L’enjeu est vital : briser la chaîne de transmission. Le Directeur général de l’Institut National de la Santé Publique (INSP), Dieudonné Mwamba, l’a martelé : il faut une gouvernance unifiée, un plan unique et un budget bouclé. Le Gouvernement a déjà libéré 20 millions de dollars pour lancer les opérations. Mais cela pourrait ne pas suffire. Le ministère du Budget planche sur des mécanismes légaux pour débloquer des fonds supplémentaires, tandis qu’un arbitrage budgétaire entre ministères est envisagé pour alimenter un fonds d’urgence.
Sur le terrain, la sensibilisation reste un casse-tête. Dans les zones touchées, le déni et l’ignorance mettent en danger les soignants. Les écoles et les églises sont appelées à interdire les grands rassemblements. Des points de lavage des mains et des gels antibactériens sont préconisés. Le ministère des Actions humanitaires réclame un soutien d’urgence aux ménages, déjà asphyxiés par l’impact économique.
La sécurité est un autre front. La Police Nationale Congolaise déploiera 300 agents en Ituri pour protéger les intrants médicaux et les équipes. Ces policiers, originaires de la province, seront cantonnés pour éviter toute propagation. Les experts du ministère de l’Intérieur insistent sur des ressources pour faire respecter les mesures restrictives. Les enterrements doivent être dignes et sécurisés, avec des brigades dédiées et des sacs mortuaires à Beni.

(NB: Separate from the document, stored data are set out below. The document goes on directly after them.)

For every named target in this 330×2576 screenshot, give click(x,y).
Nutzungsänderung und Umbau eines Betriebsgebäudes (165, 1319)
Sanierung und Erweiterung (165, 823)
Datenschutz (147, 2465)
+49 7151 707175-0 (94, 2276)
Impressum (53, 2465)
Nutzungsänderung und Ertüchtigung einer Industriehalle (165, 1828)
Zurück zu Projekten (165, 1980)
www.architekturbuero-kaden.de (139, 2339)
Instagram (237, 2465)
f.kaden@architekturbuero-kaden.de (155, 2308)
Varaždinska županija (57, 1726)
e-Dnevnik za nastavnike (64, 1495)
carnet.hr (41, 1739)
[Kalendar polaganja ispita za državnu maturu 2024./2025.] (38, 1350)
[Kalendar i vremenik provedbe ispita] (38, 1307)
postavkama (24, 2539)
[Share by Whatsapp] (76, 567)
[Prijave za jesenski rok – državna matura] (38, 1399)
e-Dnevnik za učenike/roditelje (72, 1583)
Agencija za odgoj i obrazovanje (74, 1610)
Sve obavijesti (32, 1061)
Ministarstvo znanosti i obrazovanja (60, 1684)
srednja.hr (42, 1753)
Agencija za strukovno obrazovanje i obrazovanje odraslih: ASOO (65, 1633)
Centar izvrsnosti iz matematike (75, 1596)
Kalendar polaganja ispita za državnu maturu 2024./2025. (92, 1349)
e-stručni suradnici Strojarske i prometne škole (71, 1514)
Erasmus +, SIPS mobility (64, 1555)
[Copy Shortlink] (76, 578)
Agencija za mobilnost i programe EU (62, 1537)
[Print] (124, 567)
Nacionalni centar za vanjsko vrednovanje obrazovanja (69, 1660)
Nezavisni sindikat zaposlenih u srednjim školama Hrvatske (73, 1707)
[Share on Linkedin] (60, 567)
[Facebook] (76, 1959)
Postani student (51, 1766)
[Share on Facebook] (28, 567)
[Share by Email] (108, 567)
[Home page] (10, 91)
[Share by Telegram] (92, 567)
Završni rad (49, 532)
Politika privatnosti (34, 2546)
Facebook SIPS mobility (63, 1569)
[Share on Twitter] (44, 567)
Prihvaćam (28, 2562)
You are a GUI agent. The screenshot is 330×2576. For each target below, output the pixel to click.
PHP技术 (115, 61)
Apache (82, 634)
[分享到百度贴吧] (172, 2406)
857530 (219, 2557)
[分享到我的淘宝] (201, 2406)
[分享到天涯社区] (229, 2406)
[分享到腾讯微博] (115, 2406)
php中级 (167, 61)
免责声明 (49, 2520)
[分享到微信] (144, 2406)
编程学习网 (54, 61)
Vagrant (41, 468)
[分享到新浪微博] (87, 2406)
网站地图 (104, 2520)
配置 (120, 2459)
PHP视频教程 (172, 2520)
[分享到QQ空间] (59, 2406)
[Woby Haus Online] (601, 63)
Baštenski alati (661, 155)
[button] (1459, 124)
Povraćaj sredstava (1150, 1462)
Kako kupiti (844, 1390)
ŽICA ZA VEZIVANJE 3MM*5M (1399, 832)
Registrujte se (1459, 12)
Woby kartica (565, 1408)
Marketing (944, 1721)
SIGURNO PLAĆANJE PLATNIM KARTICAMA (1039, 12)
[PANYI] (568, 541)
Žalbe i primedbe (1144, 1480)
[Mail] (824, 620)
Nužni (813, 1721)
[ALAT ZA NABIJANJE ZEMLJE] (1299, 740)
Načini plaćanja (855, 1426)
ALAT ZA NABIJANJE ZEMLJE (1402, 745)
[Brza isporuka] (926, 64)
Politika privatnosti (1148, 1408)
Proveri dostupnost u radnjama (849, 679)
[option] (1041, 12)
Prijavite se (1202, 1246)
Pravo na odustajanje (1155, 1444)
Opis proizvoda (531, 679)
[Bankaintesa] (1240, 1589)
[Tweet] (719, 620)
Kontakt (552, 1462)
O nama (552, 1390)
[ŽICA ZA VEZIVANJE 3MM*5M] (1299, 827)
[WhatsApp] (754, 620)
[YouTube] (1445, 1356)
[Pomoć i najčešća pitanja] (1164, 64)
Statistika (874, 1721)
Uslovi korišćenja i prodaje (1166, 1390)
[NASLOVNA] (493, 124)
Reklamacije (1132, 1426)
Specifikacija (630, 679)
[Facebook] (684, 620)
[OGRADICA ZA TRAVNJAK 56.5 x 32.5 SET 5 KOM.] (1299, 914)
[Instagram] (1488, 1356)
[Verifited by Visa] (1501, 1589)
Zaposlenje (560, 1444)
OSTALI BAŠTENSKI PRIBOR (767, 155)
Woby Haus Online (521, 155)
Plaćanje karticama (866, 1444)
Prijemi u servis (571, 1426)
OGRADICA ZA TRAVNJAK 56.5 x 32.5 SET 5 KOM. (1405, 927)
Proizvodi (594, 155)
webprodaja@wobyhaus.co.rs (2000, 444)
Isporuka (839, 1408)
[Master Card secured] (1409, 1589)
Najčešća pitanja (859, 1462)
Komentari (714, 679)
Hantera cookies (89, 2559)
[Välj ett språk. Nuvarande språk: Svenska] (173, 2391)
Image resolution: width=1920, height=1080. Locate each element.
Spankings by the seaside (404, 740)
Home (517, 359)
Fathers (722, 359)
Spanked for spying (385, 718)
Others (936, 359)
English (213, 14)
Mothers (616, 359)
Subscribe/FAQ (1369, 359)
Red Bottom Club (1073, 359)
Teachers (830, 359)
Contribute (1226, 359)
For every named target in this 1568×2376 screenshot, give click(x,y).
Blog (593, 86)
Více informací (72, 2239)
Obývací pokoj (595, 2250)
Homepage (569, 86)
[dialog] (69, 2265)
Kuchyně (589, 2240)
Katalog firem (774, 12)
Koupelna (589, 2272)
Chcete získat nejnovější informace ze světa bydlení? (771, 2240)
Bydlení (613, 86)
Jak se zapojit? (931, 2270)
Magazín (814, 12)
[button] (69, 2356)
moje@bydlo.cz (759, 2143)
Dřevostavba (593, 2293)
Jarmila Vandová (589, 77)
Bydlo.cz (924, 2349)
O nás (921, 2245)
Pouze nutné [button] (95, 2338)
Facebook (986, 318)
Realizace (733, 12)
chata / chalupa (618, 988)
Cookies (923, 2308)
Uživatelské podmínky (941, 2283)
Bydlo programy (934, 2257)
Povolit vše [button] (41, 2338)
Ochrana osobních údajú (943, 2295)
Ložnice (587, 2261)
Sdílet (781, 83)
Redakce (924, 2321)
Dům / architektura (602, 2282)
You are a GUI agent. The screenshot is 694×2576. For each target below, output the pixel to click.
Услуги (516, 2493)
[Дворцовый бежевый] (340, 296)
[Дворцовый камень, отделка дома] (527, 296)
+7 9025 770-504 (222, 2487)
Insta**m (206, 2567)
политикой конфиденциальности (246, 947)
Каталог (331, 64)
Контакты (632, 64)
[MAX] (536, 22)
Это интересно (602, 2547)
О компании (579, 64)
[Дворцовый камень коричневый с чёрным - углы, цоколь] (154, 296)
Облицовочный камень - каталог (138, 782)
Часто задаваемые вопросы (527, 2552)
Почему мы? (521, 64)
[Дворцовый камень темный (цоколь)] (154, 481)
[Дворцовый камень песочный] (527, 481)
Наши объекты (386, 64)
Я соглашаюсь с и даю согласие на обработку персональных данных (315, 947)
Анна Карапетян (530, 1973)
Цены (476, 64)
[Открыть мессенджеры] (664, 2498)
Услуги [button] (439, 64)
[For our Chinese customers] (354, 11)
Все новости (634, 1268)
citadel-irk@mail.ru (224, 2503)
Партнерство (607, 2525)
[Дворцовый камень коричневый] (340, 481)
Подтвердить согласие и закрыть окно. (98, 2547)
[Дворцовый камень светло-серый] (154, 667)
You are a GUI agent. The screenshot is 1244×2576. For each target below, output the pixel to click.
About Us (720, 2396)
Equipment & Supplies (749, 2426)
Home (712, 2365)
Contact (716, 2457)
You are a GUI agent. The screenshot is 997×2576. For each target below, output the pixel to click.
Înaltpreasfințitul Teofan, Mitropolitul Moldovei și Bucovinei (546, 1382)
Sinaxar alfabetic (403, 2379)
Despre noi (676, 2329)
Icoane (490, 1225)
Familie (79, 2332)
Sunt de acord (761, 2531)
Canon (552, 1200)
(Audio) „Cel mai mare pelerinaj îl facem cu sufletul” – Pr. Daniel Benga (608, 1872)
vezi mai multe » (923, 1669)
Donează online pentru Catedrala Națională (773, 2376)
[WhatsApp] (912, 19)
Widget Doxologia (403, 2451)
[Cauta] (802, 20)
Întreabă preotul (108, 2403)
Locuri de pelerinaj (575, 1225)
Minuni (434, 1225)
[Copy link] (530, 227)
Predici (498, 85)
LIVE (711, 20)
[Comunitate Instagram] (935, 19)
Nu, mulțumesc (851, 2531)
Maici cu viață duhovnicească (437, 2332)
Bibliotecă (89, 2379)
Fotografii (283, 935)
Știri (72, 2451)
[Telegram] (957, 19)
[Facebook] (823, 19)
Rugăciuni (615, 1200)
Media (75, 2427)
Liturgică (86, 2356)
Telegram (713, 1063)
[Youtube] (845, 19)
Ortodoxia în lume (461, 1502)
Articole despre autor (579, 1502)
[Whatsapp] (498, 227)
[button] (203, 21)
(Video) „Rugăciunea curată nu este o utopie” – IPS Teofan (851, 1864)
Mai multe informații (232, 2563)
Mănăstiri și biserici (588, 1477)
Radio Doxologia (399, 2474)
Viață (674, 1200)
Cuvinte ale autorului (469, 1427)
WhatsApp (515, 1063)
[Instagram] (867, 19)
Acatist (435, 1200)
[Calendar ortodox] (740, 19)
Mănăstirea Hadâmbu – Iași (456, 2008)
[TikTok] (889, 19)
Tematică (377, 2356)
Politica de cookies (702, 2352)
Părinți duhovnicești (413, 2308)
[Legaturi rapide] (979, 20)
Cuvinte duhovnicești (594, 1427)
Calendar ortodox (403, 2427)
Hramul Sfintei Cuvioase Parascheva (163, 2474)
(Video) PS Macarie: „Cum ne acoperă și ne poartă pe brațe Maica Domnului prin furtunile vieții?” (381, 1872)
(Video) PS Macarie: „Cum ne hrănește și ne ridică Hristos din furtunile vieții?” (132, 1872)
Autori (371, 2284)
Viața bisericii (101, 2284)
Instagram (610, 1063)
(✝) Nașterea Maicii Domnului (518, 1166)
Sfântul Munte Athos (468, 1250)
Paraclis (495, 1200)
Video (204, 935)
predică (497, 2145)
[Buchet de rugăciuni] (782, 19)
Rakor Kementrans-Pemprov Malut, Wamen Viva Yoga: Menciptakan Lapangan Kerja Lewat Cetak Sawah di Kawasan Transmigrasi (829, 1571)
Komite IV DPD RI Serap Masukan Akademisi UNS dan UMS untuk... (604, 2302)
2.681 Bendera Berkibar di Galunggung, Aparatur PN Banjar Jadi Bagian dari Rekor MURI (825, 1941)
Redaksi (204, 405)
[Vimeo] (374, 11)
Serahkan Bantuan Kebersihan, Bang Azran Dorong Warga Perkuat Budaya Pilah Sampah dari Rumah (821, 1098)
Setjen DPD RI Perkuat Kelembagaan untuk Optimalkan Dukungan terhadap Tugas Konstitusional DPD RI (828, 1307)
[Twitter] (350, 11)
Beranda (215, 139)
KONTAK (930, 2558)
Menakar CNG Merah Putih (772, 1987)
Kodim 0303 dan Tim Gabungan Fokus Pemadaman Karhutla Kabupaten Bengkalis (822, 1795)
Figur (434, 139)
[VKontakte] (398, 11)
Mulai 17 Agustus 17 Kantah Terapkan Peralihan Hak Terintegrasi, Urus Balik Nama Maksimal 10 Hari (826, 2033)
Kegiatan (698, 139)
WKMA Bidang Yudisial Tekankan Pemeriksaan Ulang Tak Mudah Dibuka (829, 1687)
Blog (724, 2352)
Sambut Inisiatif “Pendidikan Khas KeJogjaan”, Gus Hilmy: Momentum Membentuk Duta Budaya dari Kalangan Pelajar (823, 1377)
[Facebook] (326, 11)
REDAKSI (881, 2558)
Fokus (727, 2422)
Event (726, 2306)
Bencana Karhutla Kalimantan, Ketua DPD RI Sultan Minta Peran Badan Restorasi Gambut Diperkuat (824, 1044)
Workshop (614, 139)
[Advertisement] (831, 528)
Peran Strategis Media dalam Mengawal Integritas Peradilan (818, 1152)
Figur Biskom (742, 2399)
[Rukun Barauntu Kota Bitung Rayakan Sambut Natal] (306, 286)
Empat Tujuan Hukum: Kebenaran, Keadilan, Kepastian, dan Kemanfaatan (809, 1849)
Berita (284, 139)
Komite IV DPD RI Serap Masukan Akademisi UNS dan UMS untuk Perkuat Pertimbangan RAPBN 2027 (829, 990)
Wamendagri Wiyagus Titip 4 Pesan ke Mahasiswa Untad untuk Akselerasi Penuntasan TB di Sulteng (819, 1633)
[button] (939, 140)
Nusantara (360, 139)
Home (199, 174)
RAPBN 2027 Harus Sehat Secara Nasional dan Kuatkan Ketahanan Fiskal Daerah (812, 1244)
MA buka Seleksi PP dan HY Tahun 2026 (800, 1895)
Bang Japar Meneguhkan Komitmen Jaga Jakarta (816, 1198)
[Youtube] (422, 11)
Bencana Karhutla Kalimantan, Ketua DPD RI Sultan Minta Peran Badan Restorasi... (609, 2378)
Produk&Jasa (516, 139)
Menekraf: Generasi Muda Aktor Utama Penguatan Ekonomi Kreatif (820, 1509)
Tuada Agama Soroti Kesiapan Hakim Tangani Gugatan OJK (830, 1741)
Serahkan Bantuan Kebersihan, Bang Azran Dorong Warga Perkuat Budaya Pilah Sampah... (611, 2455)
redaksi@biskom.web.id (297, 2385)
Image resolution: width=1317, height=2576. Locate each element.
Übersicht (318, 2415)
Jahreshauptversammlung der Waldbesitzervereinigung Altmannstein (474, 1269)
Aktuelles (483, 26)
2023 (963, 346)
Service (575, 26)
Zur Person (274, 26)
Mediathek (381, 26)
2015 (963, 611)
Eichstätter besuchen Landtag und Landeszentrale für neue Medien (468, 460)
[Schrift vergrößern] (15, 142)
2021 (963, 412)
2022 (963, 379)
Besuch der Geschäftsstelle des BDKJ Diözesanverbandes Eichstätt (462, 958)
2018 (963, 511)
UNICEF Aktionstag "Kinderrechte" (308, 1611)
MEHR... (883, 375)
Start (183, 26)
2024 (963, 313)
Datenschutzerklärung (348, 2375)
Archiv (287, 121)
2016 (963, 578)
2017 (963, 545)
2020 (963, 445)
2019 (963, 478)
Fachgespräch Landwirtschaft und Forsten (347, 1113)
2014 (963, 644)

La traçabilité aux frontières est cruciale. La Direction Générale des Migrations (DGM) renforce le contrôle avec des thermoflashs et des fiches sanitaires. Le collège Santé de la Présidence propose une cellule permanente de monitoring des épidémies. L’objectif est clair : contenir le virus dont l’incubation peut durer jusqu’à 21 jours, et éviter une propagation dans les pays voisins. L’OMS a déclaré l’urgence de santé publique internationale le 17 mai dernier. Un numéro vert, le 151, est disponible pour signaler les cas suspects.
Cette course contre la montre révèle les failles d’un système de santé fragile. Mais la détermination affichée par Judith Suminwa Tuluka est un signal fort. Pour les Congolais de l’Est, c’est une lueur d’espoir. Reste à transformer les annonces en actes, car chaque jour compte.